Research Article | DOI: https://doi.org/10.31579/2641-5194/044

Tirzepatide: A Useful Addition for Treatment of Type 2 Diabetes and Obesity

  • Nasser Mikhail 1*

MD, MSc, Chief Endocrinology Division, Olive View-UCLA Medical Center, Sylmar, CA, USA

*Corresponding Author: Nasser Mikhail, MD, MSc, Chief Endocrinology Division, Olive View-UCLA Medical Center, Sylmar, CA, USA

Citation: Mikhail N. (2021) Tirzepatide: A Useful Addition for Treatment of Type 2 Diabetes and Obesity J. Gastroenterology Pancreatology and Hepatobilary Disorders. 5(5) DOI: 10.31579/2641-5194/044

Copyright: © 2021, Nasser Mikhail, This is an open access article distributed under the Creative Commons Attribution License, which permits unrestricted use, distribution, and reproduction in any medium, provided the original work is properly cited.

Received: 08 August 2021 | Accepted: 25 August 2021 | Published: 10 September 2021

Keywords: tirzepatide; incretins ; semaglutide ; GLP-1; GIP; efficacy; safety; weight loss

Abstract

Background: Tirzepatide is a dual receptor agonist of the 2 incretin hormones: glucose-dependent insulinotropic polypeptide (GIP) and glucagon-like peptide-1 (GLP-1) which is currently under development.   

Objective: To clarify the potential role of tirzepatide for treatment of type 2 diabetes and obesity. 

Methods: Pubmed search until August 5th, 2021. Search terms were GLP-1, GIP, incretins, tirzepatide, efficacy, safety. Clinical trials and pertinent reviews were included. 

Results: In one phase 3 clinical trial, mean reduction of glycated hemoglobin (HbA1c) with tirzepatide (5-15 mg/week) was -1.87 to -2.07% versus + 0.04% with placebo after 40 weeks. In another phase 3 randomized trial, tirzepatide decreased HbA1c levels by -2.01% to -2.3% versus -1.86% with semaglutide (1.0 mg/week) (P<0.0001). In the previous 2 studies, tirzepatide use was associated with dose-related mean weight loss at 40 weeks of -7.0 kg o -9.5 kg vs -0.7 kg with placebo (P<0.0001) and -7.6 kg to -11.2 kg vs -5.7 kg with semaglutide ((P<0.001).
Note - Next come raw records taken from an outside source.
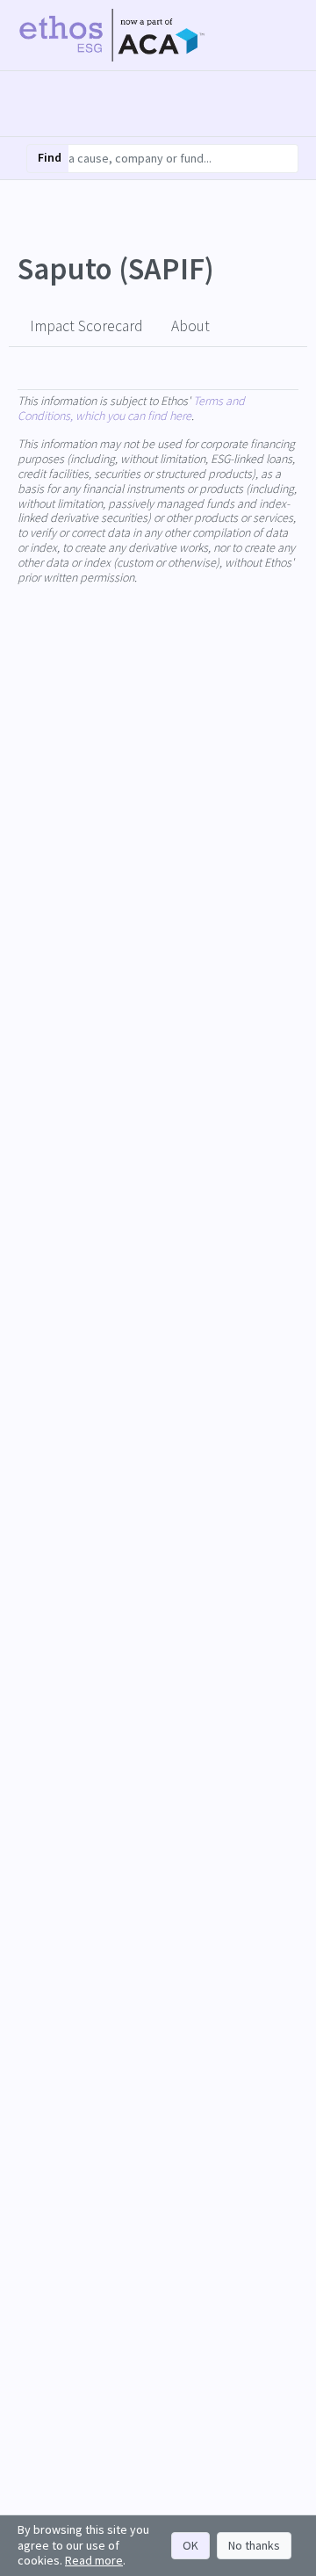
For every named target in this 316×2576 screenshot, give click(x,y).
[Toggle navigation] (283, 35)
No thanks (254, 2545)
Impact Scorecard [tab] (86, 326)
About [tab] (190, 326)
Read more (94, 2560)
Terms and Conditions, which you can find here (131, 408)
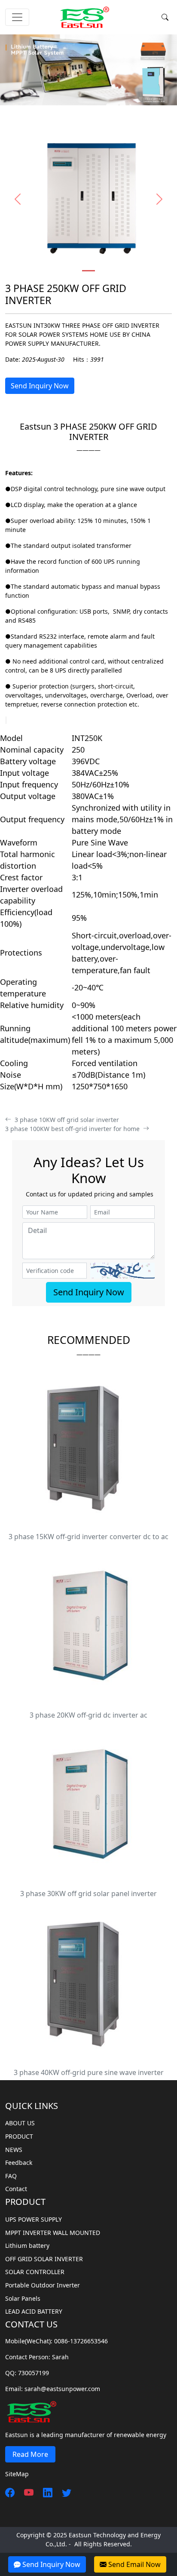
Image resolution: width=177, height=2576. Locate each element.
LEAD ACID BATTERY (33, 2311)
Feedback (18, 2162)
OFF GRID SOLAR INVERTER (44, 2259)
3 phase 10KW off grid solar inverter (65, 1120)
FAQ (11, 2176)
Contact (16, 2189)
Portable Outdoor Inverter (42, 2285)
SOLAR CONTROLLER (34, 2272)
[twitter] (63, 2492)
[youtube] (25, 2492)
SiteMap (17, 2474)
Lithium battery (27, 2245)
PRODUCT (19, 2136)
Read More (30, 2454)
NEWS (13, 2150)
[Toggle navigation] (17, 17)
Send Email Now (134, 2564)
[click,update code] (122, 1271)
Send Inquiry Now (40, 385)
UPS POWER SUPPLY (33, 2219)
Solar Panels (22, 2298)
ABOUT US (20, 2123)
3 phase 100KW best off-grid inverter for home (74, 1129)
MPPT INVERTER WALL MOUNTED (52, 2233)
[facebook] (10, 2492)
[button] (17, 199)
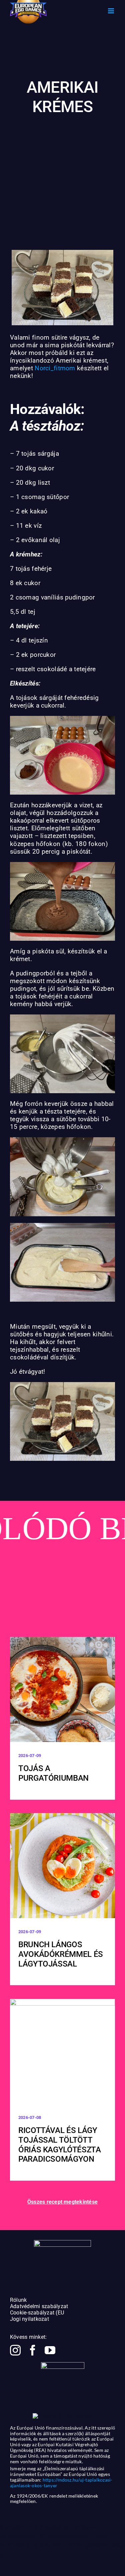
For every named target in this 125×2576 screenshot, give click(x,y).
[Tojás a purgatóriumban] (62, 1689)
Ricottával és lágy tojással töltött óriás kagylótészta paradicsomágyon (59, 2145)
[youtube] (50, 2350)
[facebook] (32, 2350)
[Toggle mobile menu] (111, 10)
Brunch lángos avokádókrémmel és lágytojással (60, 1954)
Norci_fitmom (55, 368)
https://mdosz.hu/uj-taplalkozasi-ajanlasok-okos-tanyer (61, 2482)
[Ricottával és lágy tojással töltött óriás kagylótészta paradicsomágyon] (62, 2051)
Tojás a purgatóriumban (53, 1773)
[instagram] (15, 2350)
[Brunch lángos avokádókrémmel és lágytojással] (62, 1865)
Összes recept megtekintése (62, 2202)
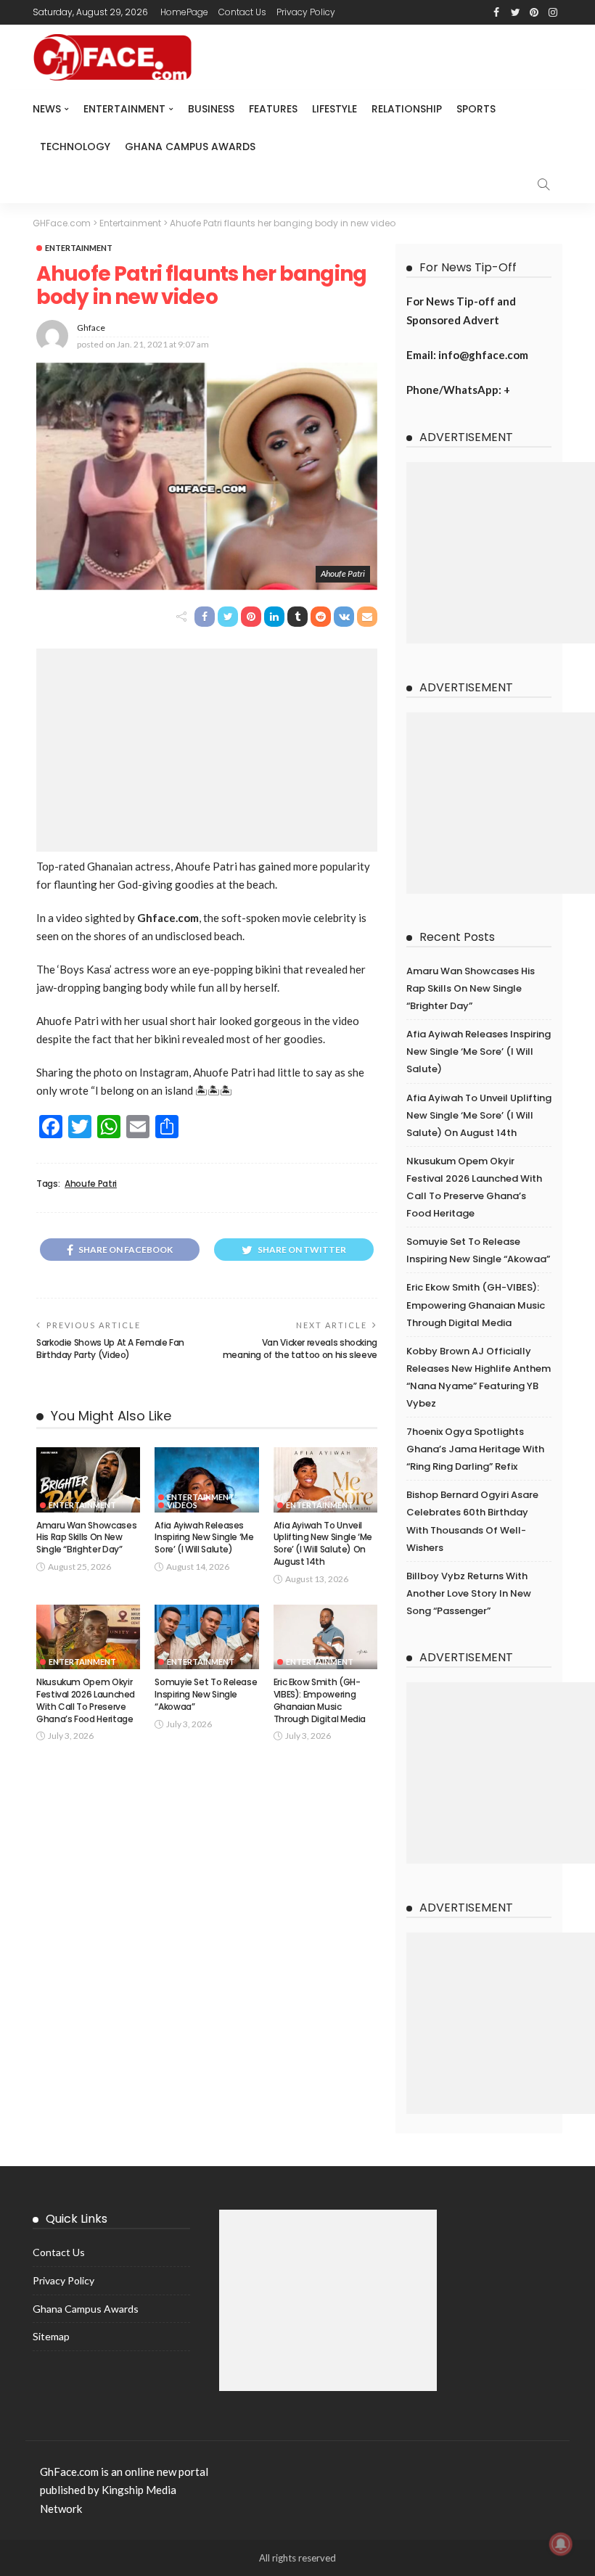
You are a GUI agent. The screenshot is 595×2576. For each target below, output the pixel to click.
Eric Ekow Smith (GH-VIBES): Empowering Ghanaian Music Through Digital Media (320, 1700)
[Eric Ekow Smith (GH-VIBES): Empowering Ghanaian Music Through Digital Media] (325, 1637)
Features (273, 109)
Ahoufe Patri (91, 1184)
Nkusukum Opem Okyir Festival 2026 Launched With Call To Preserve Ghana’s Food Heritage (85, 1700)
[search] (543, 184)
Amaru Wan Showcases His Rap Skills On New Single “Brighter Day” (86, 1537)
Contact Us (242, 12)
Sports (476, 109)
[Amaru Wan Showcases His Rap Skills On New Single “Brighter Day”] (88, 1480)
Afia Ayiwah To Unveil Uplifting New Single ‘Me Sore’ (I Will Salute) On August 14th (323, 1543)
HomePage (184, 12)
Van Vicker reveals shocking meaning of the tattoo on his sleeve (300, 1348)
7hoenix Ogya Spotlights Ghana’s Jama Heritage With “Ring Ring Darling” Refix (475, 1449)
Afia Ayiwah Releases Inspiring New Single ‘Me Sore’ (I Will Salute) (204, 1537)
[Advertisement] (206, 750)
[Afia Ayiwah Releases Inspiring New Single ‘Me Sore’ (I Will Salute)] (206, 1480)
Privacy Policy (305, 12)
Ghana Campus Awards (190, 146)
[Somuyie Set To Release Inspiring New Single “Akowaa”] (206, 1637)
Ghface (91, 327)
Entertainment (124, 109)
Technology (75, 146)
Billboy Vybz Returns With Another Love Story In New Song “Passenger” (468, 1593)
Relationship (407, 109)
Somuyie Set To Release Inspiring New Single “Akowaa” (206, 1694)
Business (211, 109)
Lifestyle (334, 109)
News (47, 109)
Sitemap (51, 2336)
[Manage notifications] (561, 2544)
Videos (182, 1505)
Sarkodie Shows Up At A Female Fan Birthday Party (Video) (110, 1348)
Tirzepatide had generally favorable effects on lipid profile, particularly on lowering serum triglyceride levels: -19% to -24.8% mean reduction compared with -11.5% with semaglutide. Gastrointestinal (GI) adverse effects were the commonest reported symptoms associated with tirzepatide use and occurred more frequently than with placebo and semaglutide. Hypoglycemia was reported more coomonly with high-dose terzipatide (1.7%) compared with semaglutide (0.4%). Drug discontinuation rates due to adverse effects were 6-8.5 % with tirzepatide vs 4.1% with semaglutide.   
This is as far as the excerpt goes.